**Entries from a collection**
————
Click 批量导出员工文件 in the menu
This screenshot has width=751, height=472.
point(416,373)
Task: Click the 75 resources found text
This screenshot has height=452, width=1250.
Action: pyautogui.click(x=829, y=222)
————
**Stated goal**
Arrange these lines as a JSON list of strings, one string per line, leaving out any blank lines.

**Exercise result**
[
  "Click 批量导出员工文件 in the menu",
  "This screenshot has width=751, height=472.",
  "point(416,373)",
  "Task: Click the 75 resources found text",
  "This screenshot has height=452, width=1250.",
  "Action: pyautogui.click(x=829, y=222)"
]